What to work on: In the entries that follow, the line with "Home (32, 239)" opens the range and the line with "Subscription Request (195, 1872)" closes it; repeat that range exactly, both lines included.

[Data provided Boundary: Start]

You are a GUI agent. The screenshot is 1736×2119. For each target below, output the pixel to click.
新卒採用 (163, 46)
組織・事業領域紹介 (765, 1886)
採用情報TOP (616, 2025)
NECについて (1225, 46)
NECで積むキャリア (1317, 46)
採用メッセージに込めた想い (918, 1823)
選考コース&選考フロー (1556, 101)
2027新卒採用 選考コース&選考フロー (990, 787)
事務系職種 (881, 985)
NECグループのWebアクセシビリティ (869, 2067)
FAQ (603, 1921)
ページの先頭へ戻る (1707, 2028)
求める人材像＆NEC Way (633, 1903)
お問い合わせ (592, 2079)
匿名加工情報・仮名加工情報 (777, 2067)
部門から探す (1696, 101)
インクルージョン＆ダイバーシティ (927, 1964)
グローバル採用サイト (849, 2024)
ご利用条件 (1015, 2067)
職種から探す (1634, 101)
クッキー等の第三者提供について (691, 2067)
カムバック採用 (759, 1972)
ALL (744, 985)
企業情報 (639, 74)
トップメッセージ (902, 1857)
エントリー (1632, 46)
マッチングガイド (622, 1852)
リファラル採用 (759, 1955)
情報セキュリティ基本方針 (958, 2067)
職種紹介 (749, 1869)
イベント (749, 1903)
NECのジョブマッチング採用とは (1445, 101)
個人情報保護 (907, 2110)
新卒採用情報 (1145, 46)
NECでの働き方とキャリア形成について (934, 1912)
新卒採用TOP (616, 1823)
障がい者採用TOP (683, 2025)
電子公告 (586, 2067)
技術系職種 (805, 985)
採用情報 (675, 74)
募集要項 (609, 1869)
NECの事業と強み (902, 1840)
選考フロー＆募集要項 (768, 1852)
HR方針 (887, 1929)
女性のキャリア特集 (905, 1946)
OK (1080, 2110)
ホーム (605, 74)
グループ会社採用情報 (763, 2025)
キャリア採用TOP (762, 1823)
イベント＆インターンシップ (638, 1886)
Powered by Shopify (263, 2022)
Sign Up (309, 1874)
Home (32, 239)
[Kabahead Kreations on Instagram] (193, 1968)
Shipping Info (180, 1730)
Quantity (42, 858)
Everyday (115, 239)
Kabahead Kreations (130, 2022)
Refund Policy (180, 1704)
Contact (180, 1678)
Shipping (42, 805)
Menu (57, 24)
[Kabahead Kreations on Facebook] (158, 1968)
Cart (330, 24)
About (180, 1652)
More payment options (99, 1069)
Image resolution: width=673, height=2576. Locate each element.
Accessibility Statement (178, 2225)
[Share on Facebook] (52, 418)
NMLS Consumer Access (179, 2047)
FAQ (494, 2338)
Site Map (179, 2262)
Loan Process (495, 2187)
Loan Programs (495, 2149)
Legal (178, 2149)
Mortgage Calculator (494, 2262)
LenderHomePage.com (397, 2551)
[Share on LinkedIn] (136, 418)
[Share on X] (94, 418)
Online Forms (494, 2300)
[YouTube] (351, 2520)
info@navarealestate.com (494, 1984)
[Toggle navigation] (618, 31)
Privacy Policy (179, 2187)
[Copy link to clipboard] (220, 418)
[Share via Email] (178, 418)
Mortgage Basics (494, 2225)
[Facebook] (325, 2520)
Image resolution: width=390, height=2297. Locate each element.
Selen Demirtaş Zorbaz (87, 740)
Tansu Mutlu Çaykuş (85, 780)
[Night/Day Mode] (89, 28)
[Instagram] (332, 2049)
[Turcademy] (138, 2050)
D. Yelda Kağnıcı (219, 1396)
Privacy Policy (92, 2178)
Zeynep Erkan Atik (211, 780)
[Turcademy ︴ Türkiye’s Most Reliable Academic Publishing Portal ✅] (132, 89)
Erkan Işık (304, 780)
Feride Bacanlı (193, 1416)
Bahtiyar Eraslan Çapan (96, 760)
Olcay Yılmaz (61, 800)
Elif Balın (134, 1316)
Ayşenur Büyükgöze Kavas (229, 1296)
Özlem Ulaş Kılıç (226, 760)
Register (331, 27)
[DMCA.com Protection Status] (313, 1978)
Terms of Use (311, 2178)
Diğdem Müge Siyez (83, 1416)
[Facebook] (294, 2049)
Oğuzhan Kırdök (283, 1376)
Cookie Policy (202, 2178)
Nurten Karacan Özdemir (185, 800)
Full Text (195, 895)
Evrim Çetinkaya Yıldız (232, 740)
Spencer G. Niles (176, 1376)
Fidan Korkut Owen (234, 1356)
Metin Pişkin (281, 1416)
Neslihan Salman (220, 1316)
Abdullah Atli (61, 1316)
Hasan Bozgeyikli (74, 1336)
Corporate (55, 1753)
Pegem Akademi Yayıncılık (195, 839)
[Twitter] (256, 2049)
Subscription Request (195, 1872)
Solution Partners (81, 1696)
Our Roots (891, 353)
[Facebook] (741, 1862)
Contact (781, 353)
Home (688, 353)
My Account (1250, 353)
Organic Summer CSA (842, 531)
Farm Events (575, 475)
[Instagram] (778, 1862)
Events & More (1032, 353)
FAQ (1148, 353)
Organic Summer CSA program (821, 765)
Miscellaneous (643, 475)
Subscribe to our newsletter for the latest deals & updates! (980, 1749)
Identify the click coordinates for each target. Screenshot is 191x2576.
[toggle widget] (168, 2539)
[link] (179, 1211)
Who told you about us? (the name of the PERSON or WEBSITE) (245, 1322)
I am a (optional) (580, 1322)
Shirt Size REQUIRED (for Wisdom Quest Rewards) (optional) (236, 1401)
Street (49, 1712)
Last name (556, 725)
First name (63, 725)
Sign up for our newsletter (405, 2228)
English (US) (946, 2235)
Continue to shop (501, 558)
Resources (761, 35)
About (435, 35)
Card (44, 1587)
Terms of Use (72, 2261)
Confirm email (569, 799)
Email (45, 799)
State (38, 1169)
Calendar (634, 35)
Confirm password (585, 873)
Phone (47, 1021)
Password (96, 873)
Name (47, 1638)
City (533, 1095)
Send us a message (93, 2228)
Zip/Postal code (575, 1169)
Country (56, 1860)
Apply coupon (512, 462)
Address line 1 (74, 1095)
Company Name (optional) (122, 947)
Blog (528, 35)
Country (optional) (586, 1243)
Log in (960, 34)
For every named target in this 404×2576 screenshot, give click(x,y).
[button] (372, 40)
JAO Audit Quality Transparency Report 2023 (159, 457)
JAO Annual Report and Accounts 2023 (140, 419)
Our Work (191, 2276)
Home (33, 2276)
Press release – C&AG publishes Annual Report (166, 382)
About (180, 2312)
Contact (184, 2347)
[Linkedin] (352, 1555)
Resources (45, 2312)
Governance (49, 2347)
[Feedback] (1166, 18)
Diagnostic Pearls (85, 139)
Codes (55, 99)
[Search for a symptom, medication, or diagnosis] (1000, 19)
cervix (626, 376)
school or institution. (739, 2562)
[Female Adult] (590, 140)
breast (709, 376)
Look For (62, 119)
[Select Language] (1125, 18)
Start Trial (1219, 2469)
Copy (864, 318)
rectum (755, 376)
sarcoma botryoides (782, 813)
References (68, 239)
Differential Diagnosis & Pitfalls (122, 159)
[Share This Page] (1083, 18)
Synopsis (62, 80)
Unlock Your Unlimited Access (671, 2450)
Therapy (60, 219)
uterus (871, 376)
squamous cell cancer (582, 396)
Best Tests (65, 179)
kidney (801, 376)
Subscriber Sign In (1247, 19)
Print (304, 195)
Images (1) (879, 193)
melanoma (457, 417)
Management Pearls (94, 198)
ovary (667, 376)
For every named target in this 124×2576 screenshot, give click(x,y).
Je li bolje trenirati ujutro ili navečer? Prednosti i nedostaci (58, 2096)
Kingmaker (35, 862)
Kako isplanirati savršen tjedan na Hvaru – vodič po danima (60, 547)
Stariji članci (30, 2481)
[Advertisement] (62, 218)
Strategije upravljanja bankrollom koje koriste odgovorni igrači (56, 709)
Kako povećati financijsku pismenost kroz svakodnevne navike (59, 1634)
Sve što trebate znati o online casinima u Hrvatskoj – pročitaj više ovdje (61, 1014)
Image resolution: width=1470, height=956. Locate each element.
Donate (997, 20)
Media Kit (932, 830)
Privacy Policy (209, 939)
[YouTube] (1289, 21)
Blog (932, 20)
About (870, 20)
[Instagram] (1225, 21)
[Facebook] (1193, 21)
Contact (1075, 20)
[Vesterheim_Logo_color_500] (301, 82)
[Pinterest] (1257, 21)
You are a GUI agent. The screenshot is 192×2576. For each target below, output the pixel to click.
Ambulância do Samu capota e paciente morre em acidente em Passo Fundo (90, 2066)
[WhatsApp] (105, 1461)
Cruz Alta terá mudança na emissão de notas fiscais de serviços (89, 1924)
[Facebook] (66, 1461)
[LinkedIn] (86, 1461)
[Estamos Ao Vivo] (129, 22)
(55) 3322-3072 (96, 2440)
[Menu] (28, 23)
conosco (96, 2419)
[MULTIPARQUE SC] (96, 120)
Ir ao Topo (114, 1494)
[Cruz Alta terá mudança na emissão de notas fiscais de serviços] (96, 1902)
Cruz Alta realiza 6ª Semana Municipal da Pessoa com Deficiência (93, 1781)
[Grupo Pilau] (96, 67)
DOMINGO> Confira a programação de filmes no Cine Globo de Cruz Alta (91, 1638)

[Data provided Boundary: End]

Exercise result:
Home (32, 239)
[Kabahead Kreations on Instagram] (193, 1968)
Shipping Info (180, 1730)
Quantity (42, 858)
Everyday (115, 239)
Kabahead Kreations (130, 2022)
Refund Policy (180, 1704)
Contact (180, 1678)
Shipping (42, 805)
Menu (57, 24)
[Kabahead Kreations on Facebook] (158, 1968)
Cart (330, 24)
About (180, 1652)
More payment options (99, 1069)
Image resolution: width=673, height=2576. Locate each element.
Accessibility Statement (178, 2225)
[Share on Facebook] (52, 418)
NMLS Consumer Access (179, 2047)
FAQ (494, 2338)
Site Map (179, 2262)
Loan Process (495, 2187)
Loan Programs (495, 2149)
Legal (178, 2149)
Mortgage Calculator (494, 2262)
LenderHomePage.com (397, 2551)
[Share on LinkedIn] (136, 418)
[Share on X] (94, 418)
Online Forms (494, 2300)
[YouTube] (351, 2520)
info@navarealestate.com (494, 1984)
[Toggle navigation] (618, 31)
Privacy Policy (179, 2187)
[Copy link to clipboard] (220, 418)
[Share via Email] (178, 418)
Mortgage Basics (494, 2225)
[Facebook] (325, 2520)
Image resolution: width=390, height=2297. Locate each element.
Selen Demirtaş Zorbaz (87, 740)
Tansu Mutlu Çaykuş (85, 780)
[Night/Day Mode] (89, 28)
[Instagram] (332, 2049)
[Turcademy] (138, 2050)
D. Yelda Kağnıcı (219, 1396)
Privacy Policy (92, 2178)
Zeynep Erkan Atik (211, 780)
[Turcademy ︴ Türkiye’s Most Reliable Academic Publishing Portal ✅] (132, 89)
Erkan Işık (304, 780)
Feride Bacanlı (193, 1416)
Bahtiyar Eraslan Çapan (96, 760)
Olcay Yılmaz (61, 800)
Elif Balın (134, 1316)
Ayşenur Büyükgöze Kavas (229, 1296)
Özlem Ulaş Kılıç (226, 760)
Register (331, 27)
[DMCA.com Protection Status] (313, 1978)
Terms of Use (311, 2178)
Diğdem Müge Siyez (83, 1416)
[Facebook] (294, 2049)
Oğuzhan Kırdök (283, 1376)
Cookie Policy (202, 2178)
Nurten Karacan Özdemir (185, 800)
Full Text (195, 895)
Evrim Çetinkaya Yıldız (232, 740)
Spencer G. Niles (176, 1376)
Fidan Korkut Owen (234, 1356)
Metin Pişkin (281, 1416)
Neslihan Salman (220, 1316)
Abdullah Atli (61, 1316)
Hasan Bozgeyikli (74, 1336)
Corporate (55, 1753)
Pegem Akademi Yayıncılık (195, 839)
[Twitter] (256, 2049)
Subscription Request (195, 1872)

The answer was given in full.